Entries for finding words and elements
────────

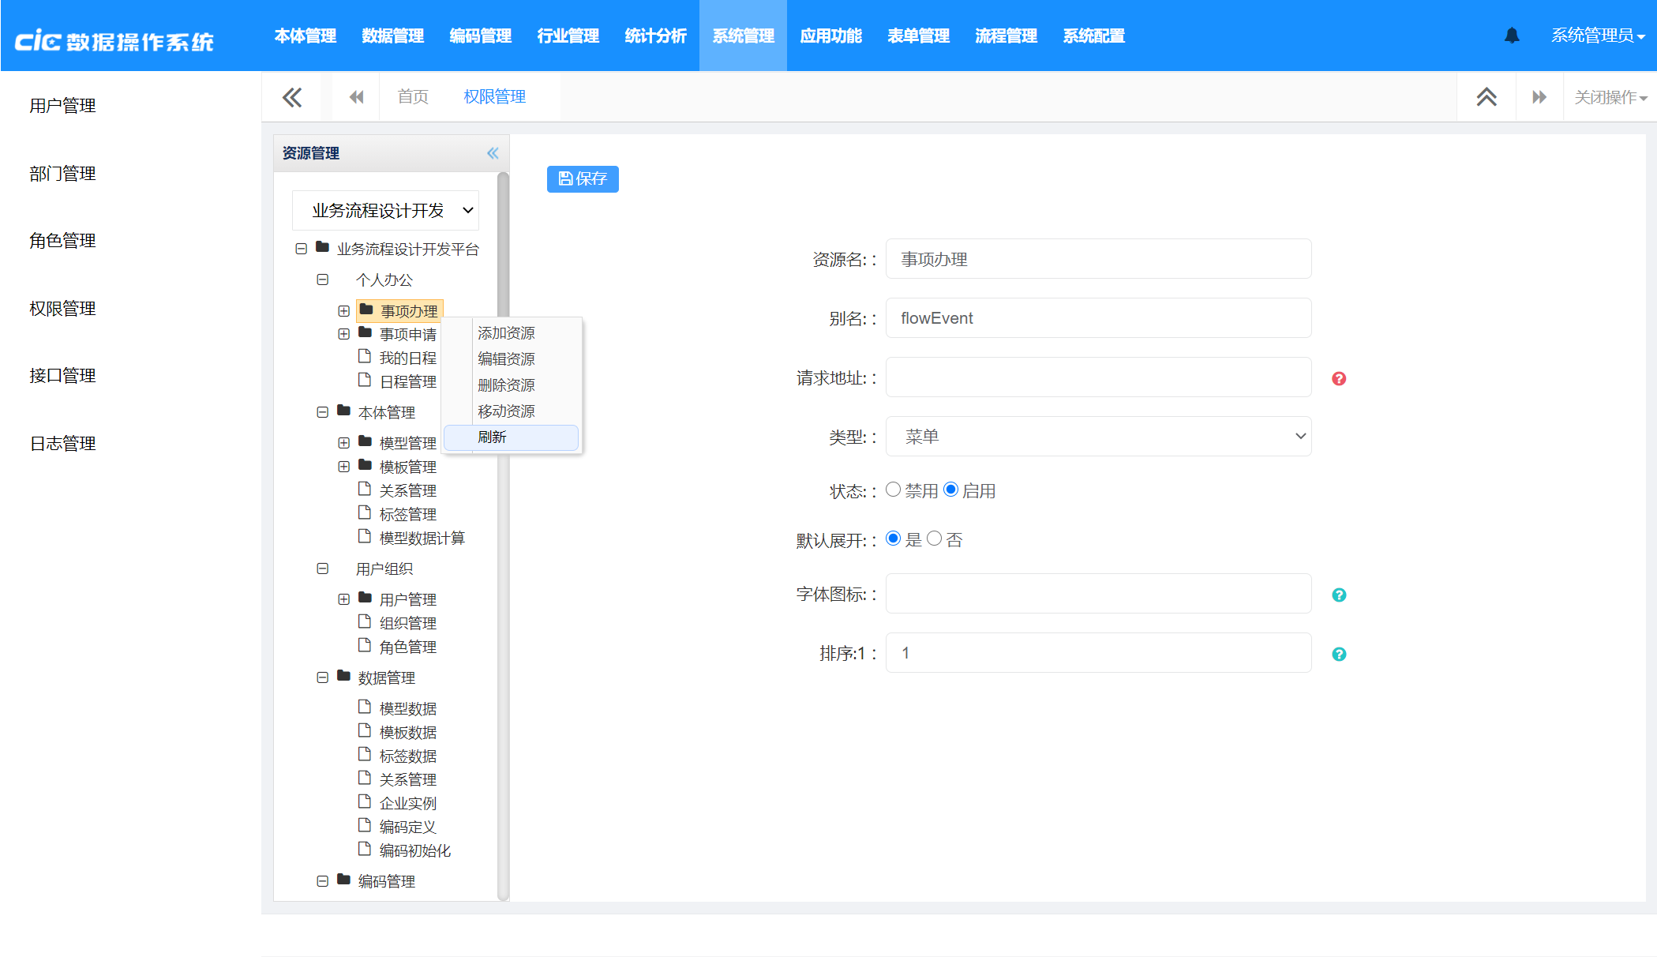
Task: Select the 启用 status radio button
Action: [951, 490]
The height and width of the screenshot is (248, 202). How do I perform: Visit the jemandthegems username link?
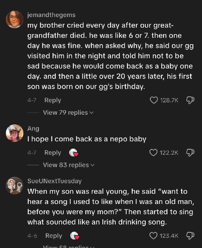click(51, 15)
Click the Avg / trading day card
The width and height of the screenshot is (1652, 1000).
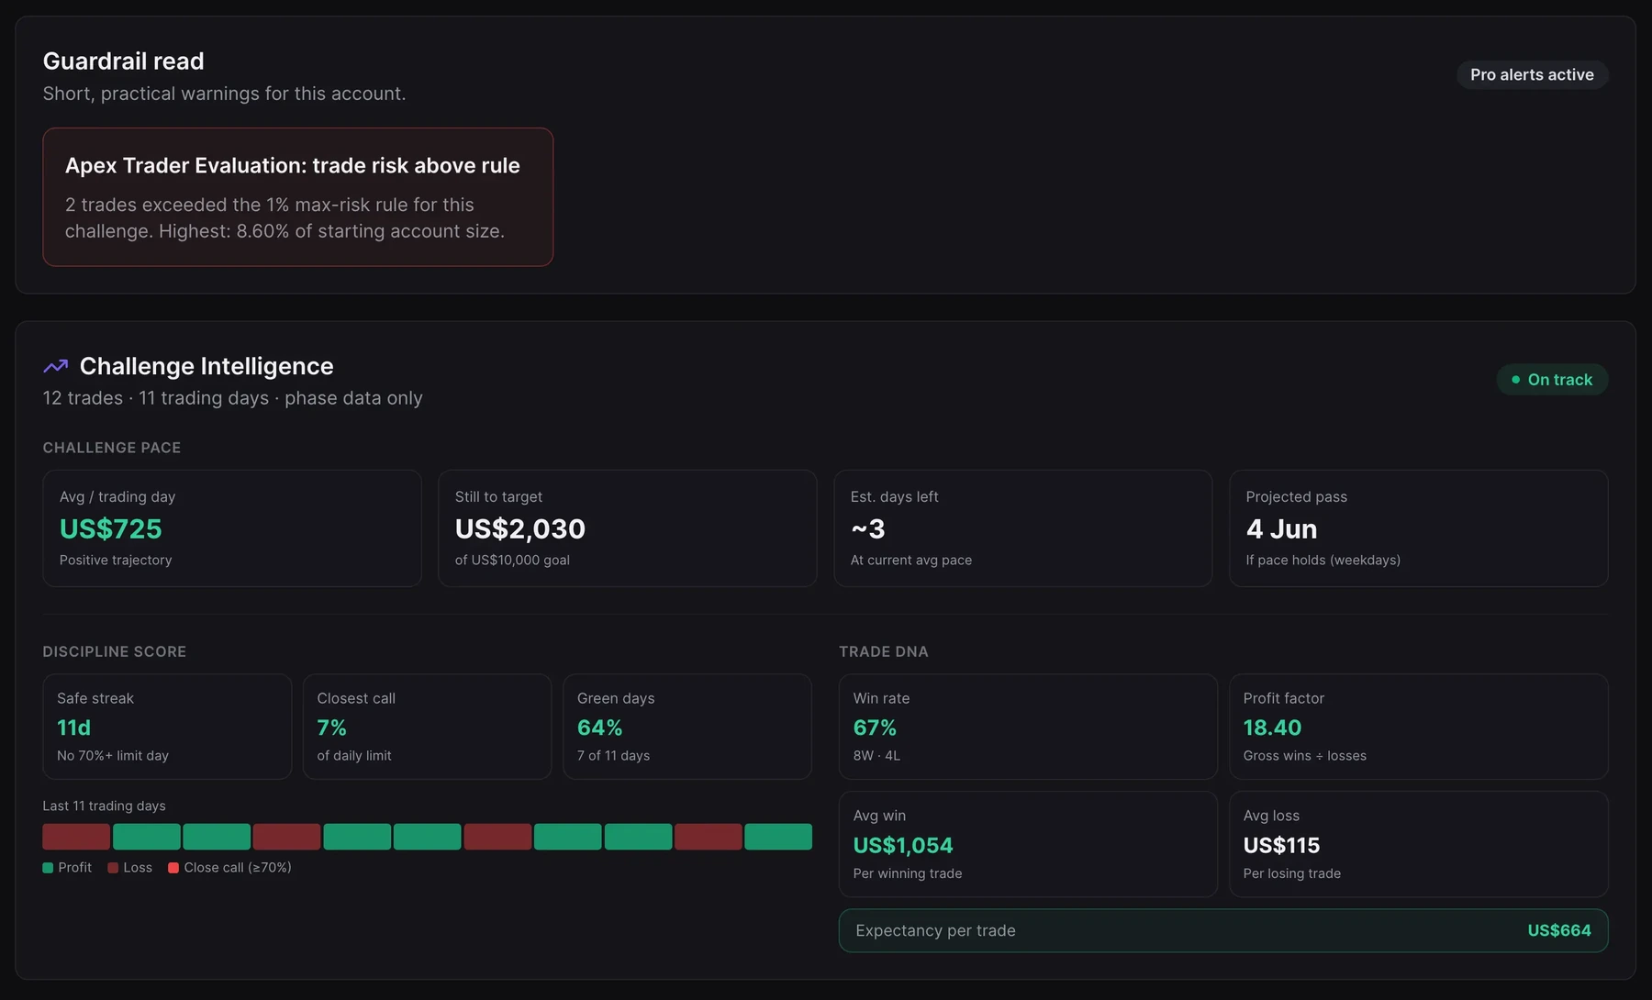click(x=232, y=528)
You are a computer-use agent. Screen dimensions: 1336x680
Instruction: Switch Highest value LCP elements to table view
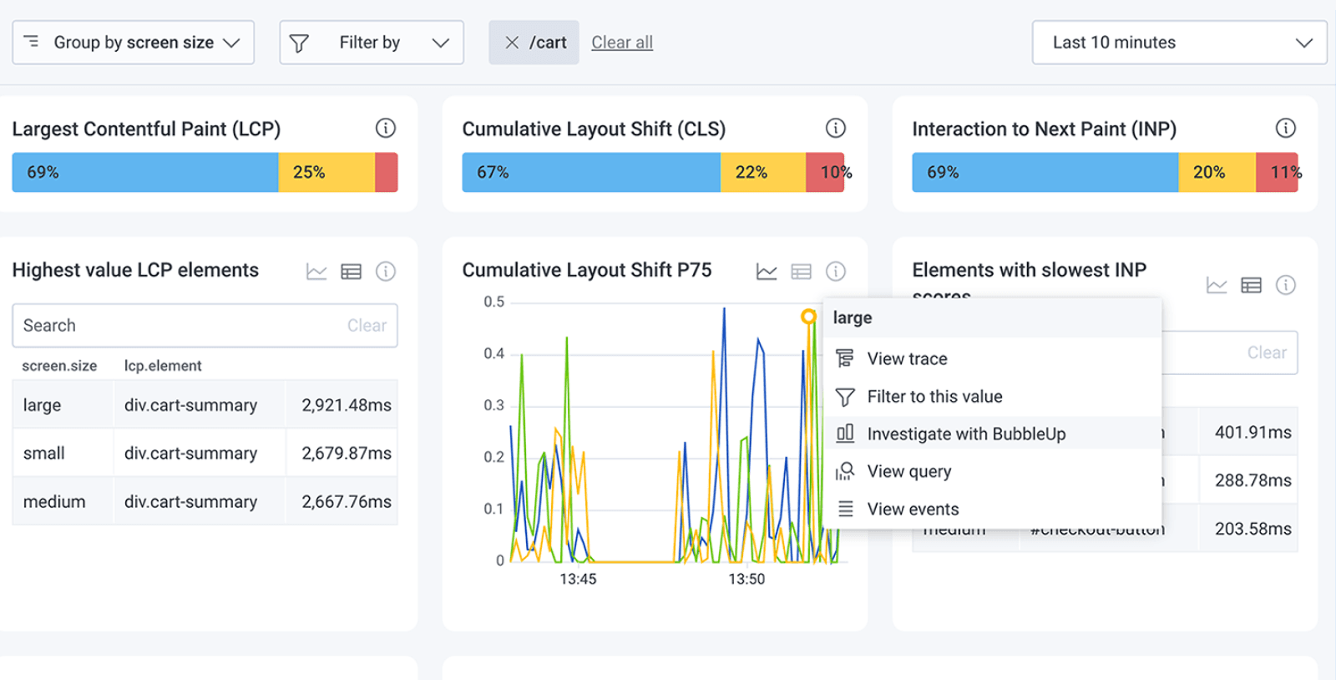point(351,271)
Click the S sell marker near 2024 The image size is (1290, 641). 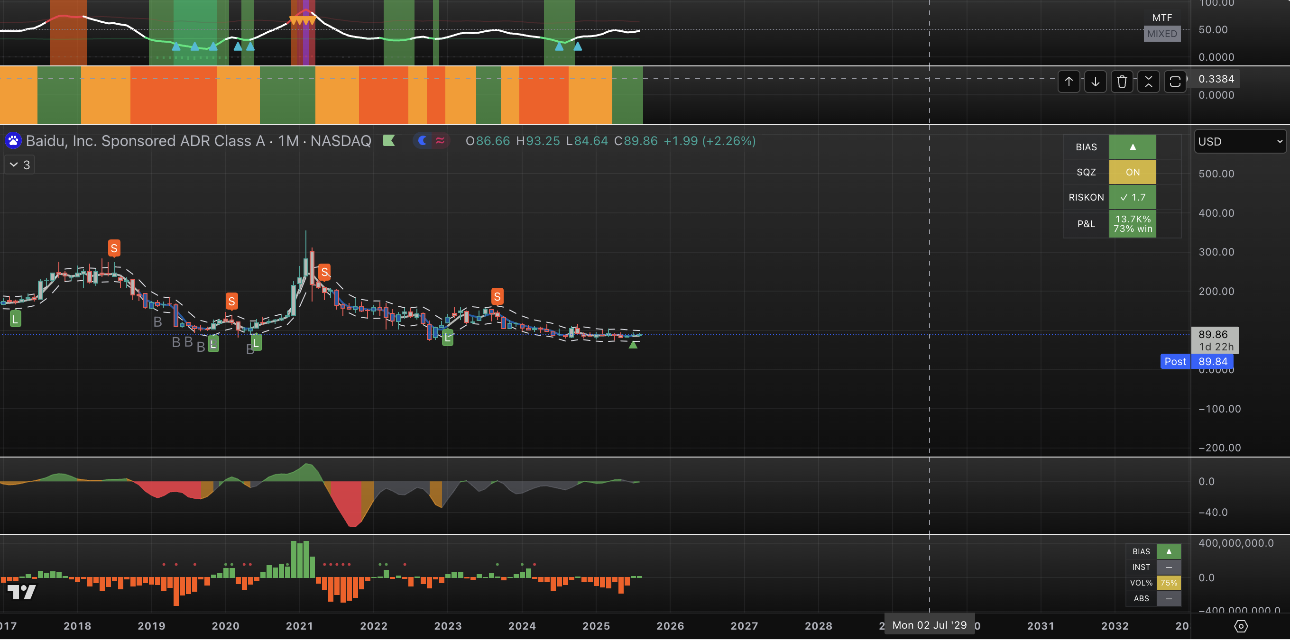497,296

────────

> GIVEN REQUEST
Rewrite everything from "The height and" down to "click(x=232, y=528)" with "screenshot" swapped for "screen capture" and the rest of those lines unchanged. Leave out the pictures.

> SOLUTION TO THIS TASK
The height and width of the screen capture is (248, 202). How do I perform: Visit the jemandthegems username link?
click(51, 15)
Click the Avg / trading day card
The width and height of the screen capture is (1652, 1000).
click(x=232, y=528)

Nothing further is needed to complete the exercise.